Israel Serang Palestina, Tagar #AlAqsaUnderAttack Bergema di Twitter

37

Jutaan warganet dari berbagai belahan dunia mengutuk aksi Israel menyerang Palestina. Israel kembali melakukan serangan di kompleks Masjid Al Aqsa dan jalur Gaza hingga berujung jatuhnya korban meninggal dunia.

Berdasarkan laporan Reuters, tembakan roket dan serangan udara Israel itu berlangsung hingga Senin malam. Sejumlah ledakan terdengar di dekat Kota Gaza dan sepanjang jalur pantai.

Aksi tersebut jelas menuai respons dari para warganet di Twitter yang mengutuk keras aksi Israel, Selasa (11/5). Sejumlah tagar #SavePalestine dan #AlAqsaUnderAttack pun menjadi Trending Topic di linimasa Twitter.

Kebanyakan para warganet memberikan dukungan bagi warga Palestina di tengah serangan Israel dan meminta agar lebih banyak pihak yang bersuara dalam kejadian ini.

“biayanya 0 untuk menyebarkan ini, itu bukan hanya tentang agama tetapi kemanusiaan, tetap menyebarkan kesadaran SavePalestine #SaveSheikhJarrah,” tulis akun @taegyufic.

“Hanya kepada Engkau-lah kami menyembah dan hanya kepada Engkau-lah kami mohon pertolongan.” (Q.S Al-Fatihah: 5). Ya Allah lindungi mereka selalu, semoga keadaan segera membaik #SavePalestine #SaveSheikhJarrah #AlAqsaUnderAttack,” tulis akun @rhmwtiptri.

Selain tagar #SavePalestine, tagar #AlAqsaUnderAttack juga turut diramaikan oleh warganet RI dan dunia.

“Jiwa-jiwa tak berdosa dibunuh di mana-mana. #GazaUnderAttack #SavePalestine #AlAqsaUnderAttac,” tulis akun @Dailia131.

“Teroris sejati yang menyerang orang saat mereka sedang berdoa #SaveSheikhJarrah #SavePalestine #AlAqsaUnderAttack,” tulis akun @bobbykimjwn.

“Merayakan setelah pembakaran Masjid Al-Aqsa adalah hal paling menjijikkan yang pernah saya alami. Bagaimana menghancurkan segalanya dan membunuh orang yang tidak bersalah adalah acara yang patut dirayakan!! #SaveSheikhJarrah #AlAqsaUnderAttack #SavePalestine.” tulis akun @koobestie01.

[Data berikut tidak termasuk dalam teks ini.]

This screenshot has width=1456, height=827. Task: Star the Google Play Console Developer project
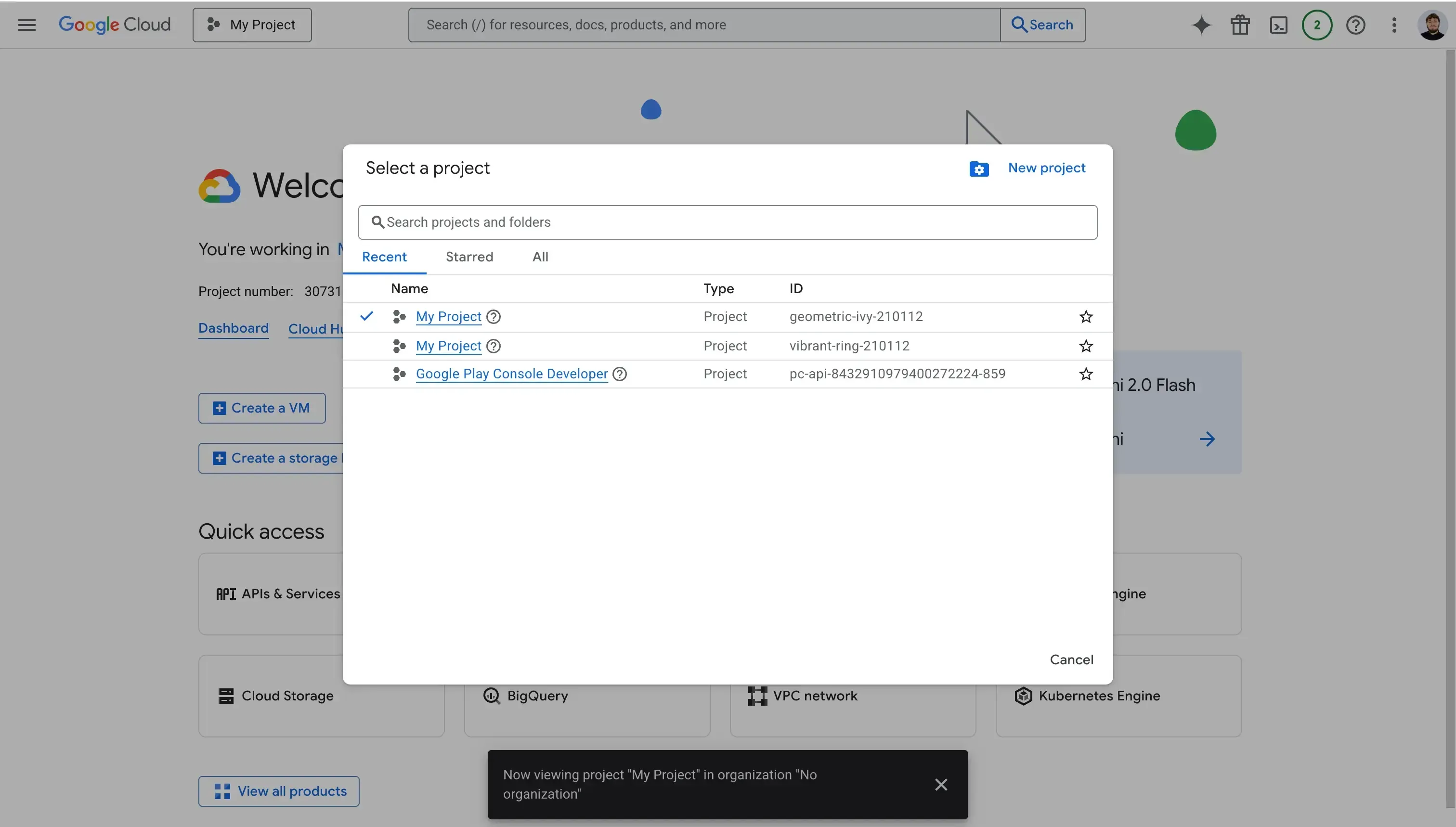coord(1086,374)
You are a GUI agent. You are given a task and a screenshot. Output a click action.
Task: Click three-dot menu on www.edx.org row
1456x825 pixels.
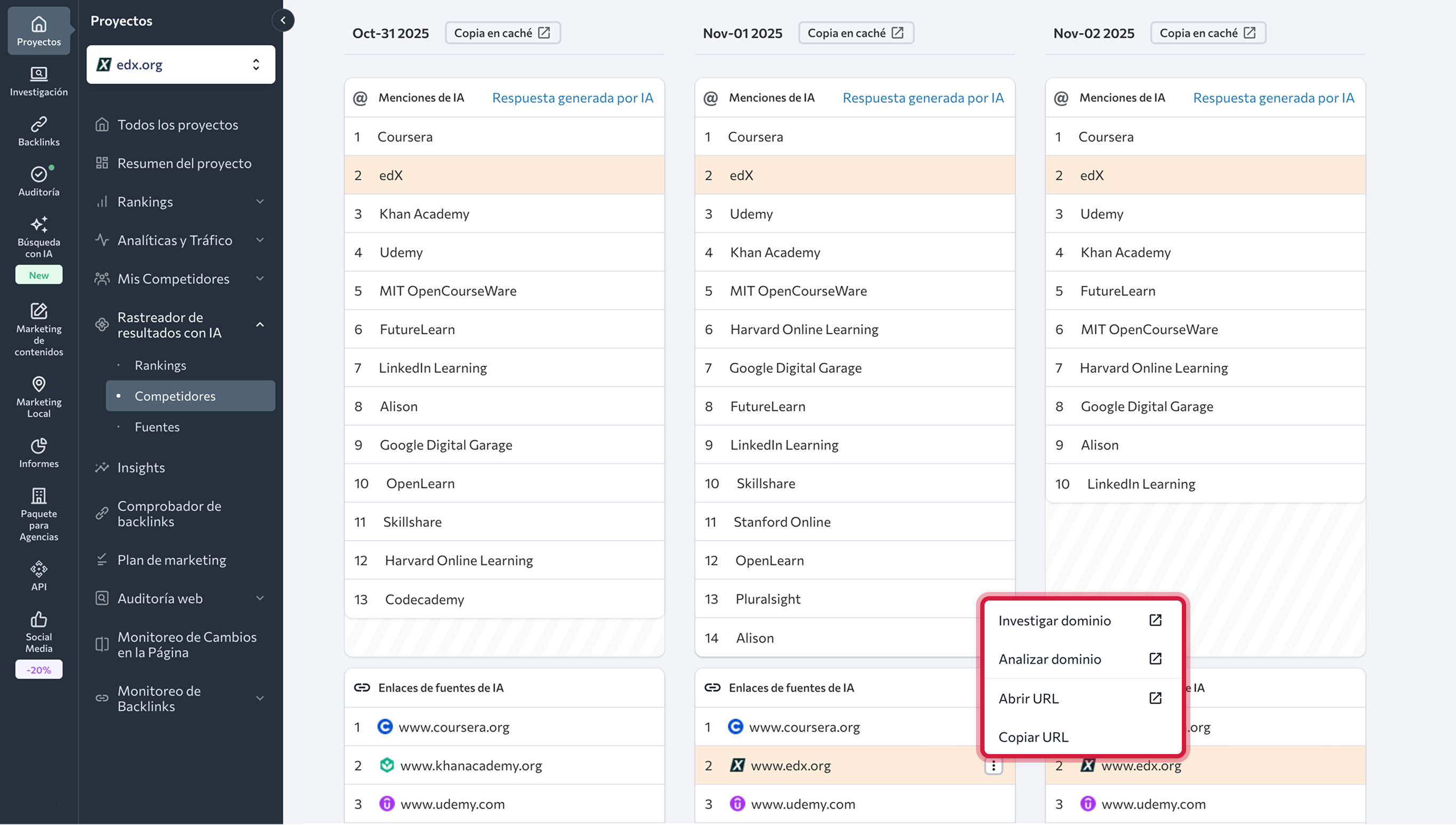coord(993,766)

Masjid Al Aqsa menjadi lokasi bentrok Israel dan Palestina terbaru sejak Sabtu (8/5). Sudah dua malam Masjid Al Aqsa diserang, membuat lebih dari 300 orang Palestina terluka akbat tindakan polisi Israel yang menindak massa dengan peluru karet, granat kejut, dan pemukulan.

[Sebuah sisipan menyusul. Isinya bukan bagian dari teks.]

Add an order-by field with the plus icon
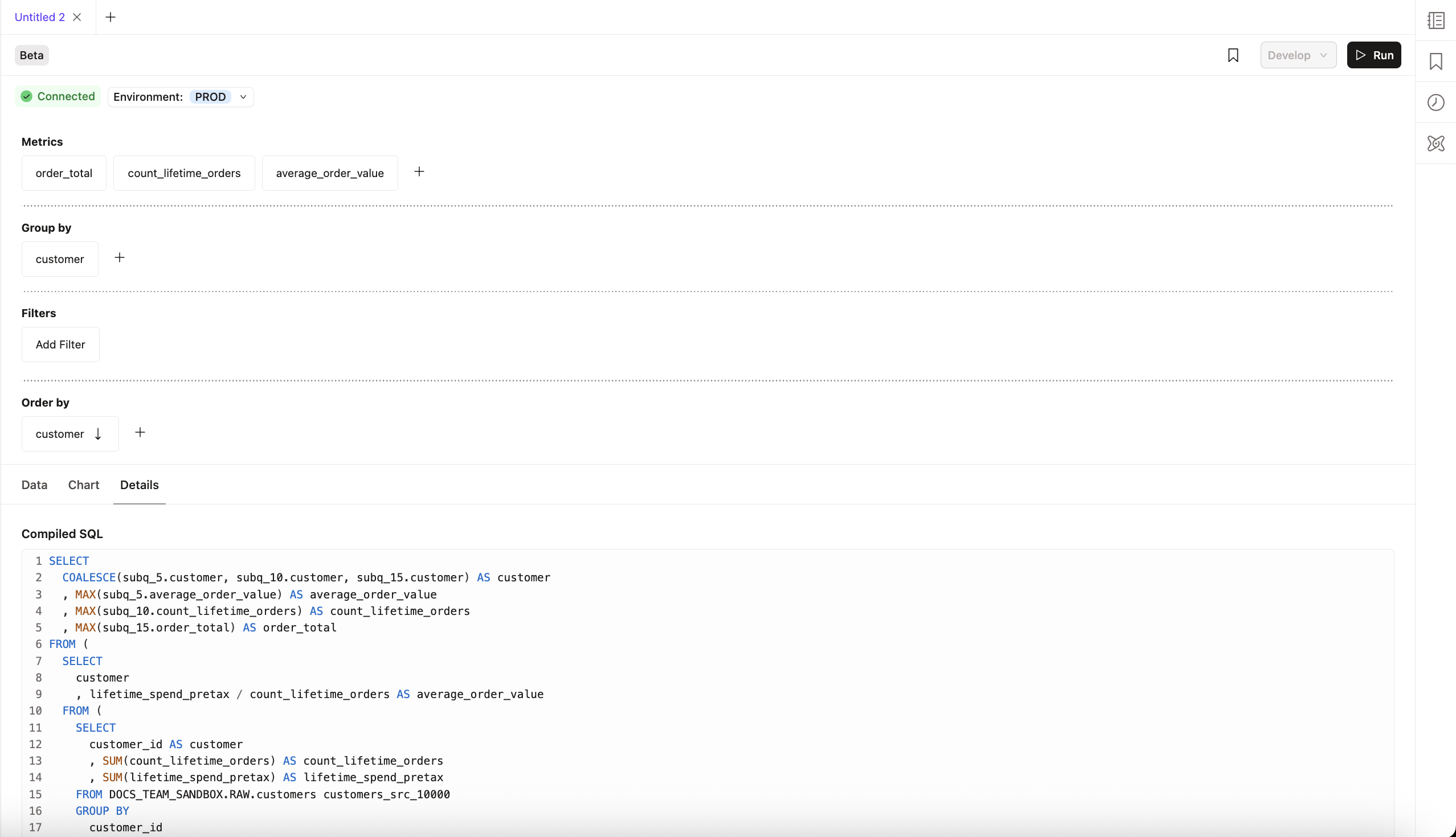The width and height of the screenshot is (1456, 837). tap(140, 432)
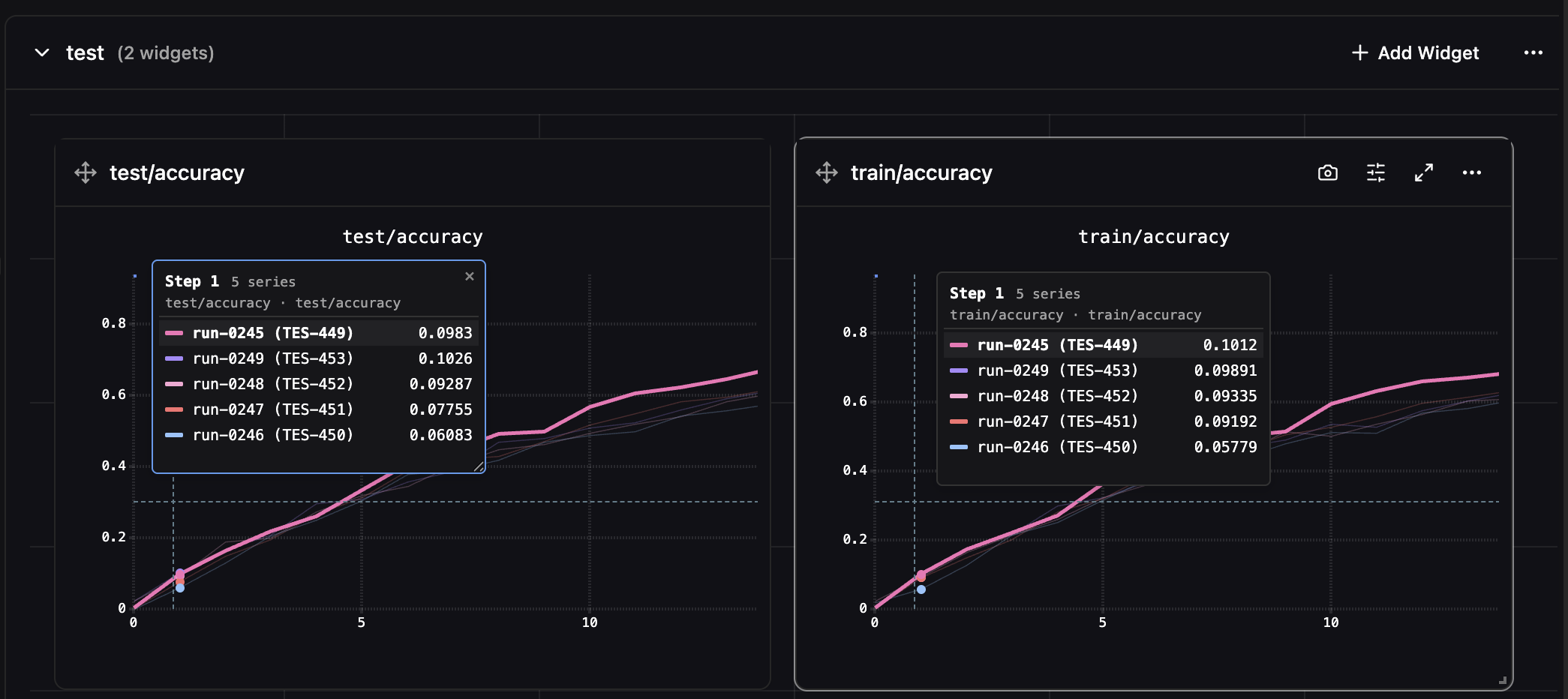1568x699 pixels.
Task: Click the step 1 data point on train chart
Action: point(921,574)

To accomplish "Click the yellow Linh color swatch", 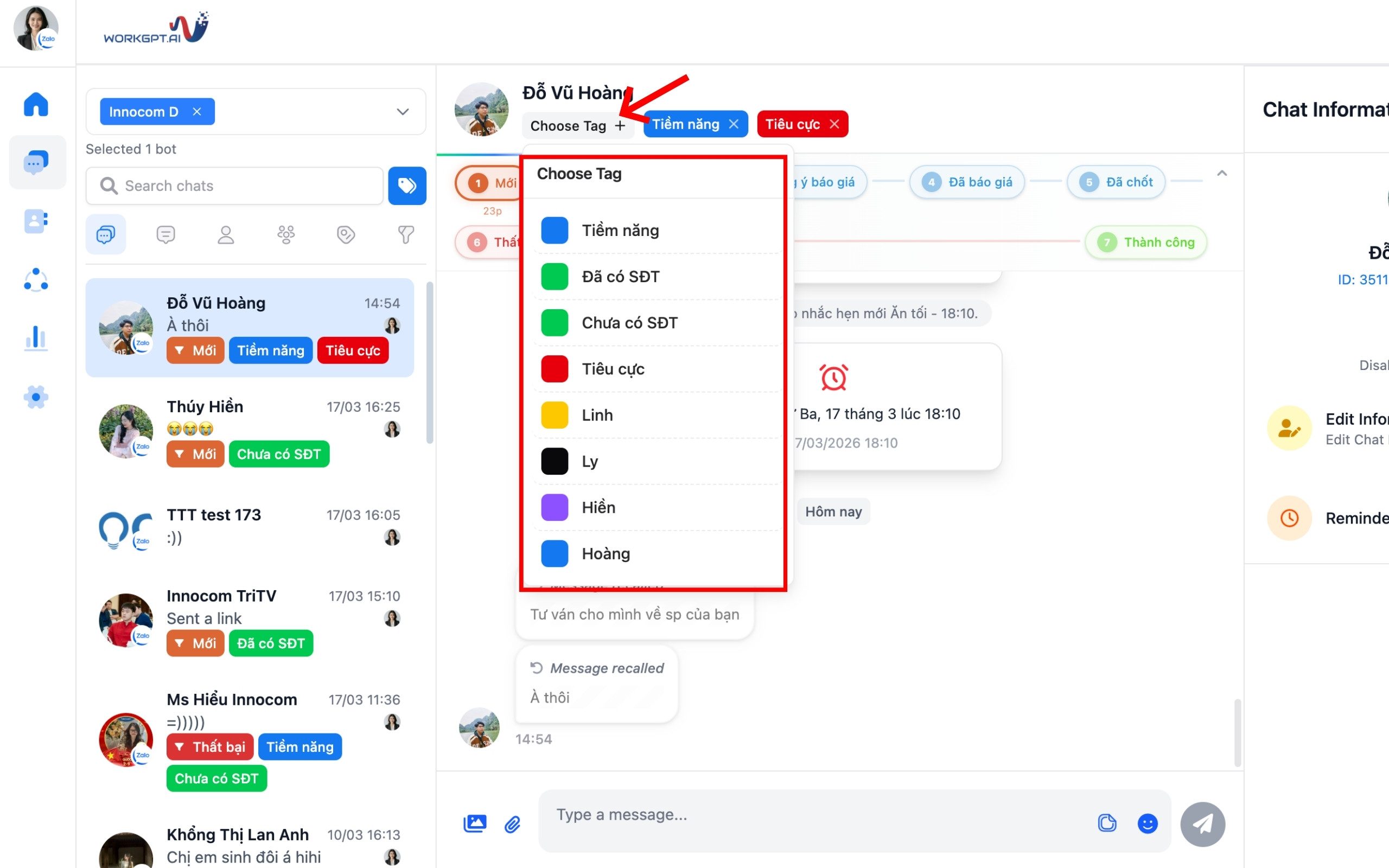I will point(555,415).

Analis Sky News Mark Stone yang melaporkan langsung dari Yerusalem menerangkan, ada sejumlah alasan mengapa situasinya memburuk selama beberapa minggu terakhir.

Dalam artikel yang diunggah pada Senin (10/5), dikatakan bahwa keputusan polisi Israel membarikade area tempat duduk di luar Gerbang Damaskus pada awal Ramadhan memicu ketegangan awal.

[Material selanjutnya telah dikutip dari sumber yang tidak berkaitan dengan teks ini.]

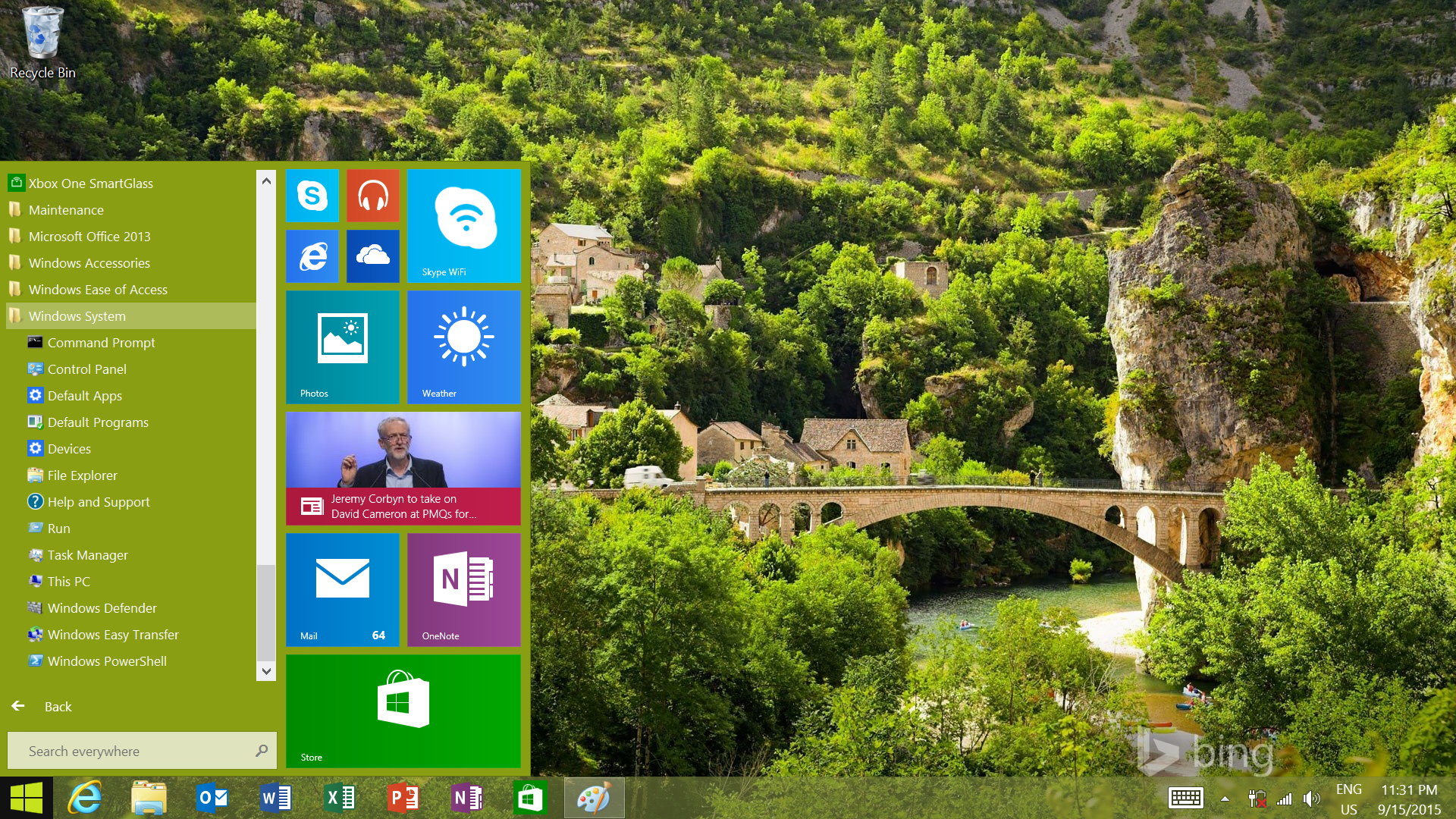Viewport: 1456px width, 819px height.
Task: Open Control Panel from the list
Action: pyautogui.click(x=86, y=369)
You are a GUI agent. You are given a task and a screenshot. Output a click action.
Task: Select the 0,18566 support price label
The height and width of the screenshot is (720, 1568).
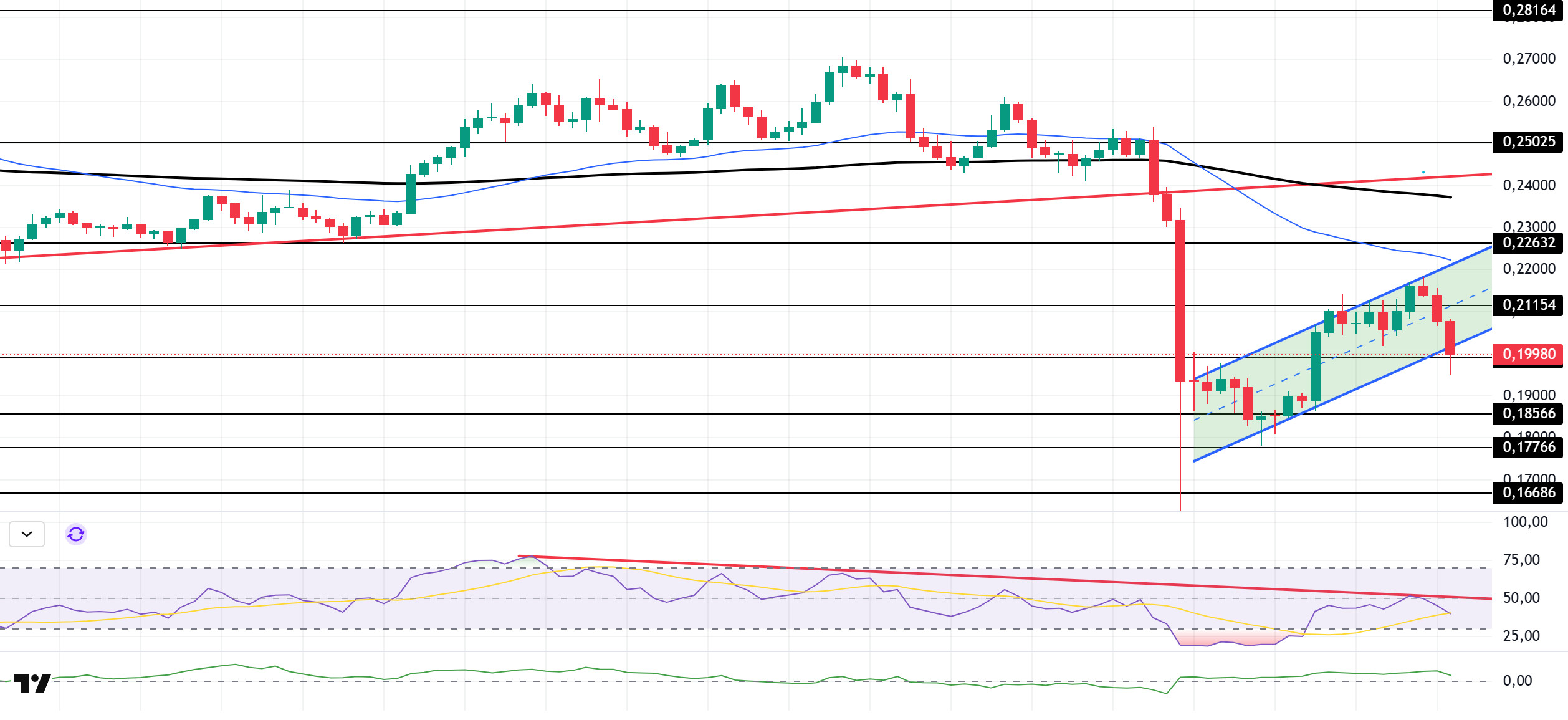(1528, 414)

Hari tersebut juga bertepatan dengan Hari Yerusalem, peringatan pencaplokan wilayah pada perang Timur Tengah tahun 1967 ketika Israel mengambil alih kota itu. Namun, pencaplokan itu tidak diakui oleh komunitas internasional.

Ratusan nasionalis Israel melakukan parade dengan bendera melewati Yerusalem dan kawasan muslim lainnya, termasuk kompleks Masjid Al Aqsa.

Bagi mereka itu adalah pertunjukan patriotisme, tetapi bagi orang-orang Palestina itu adalah provokasi. Bahkan suasana Yerusalem sendiri sudah mulai tegang sejak akhir pekan lalu karena keputusan aparat keamanan Israel untuk menutup akses ke Masjid Al-Aqsa.

Keputusan itu menyulut amarah warga muslim Palestina yang hendak melaksanakan tarawih dan iktikaf di sepuluh malam terakhir Ramadan. Bentrokan antara warga Palestina dan aparat Israel pun tak terbendung.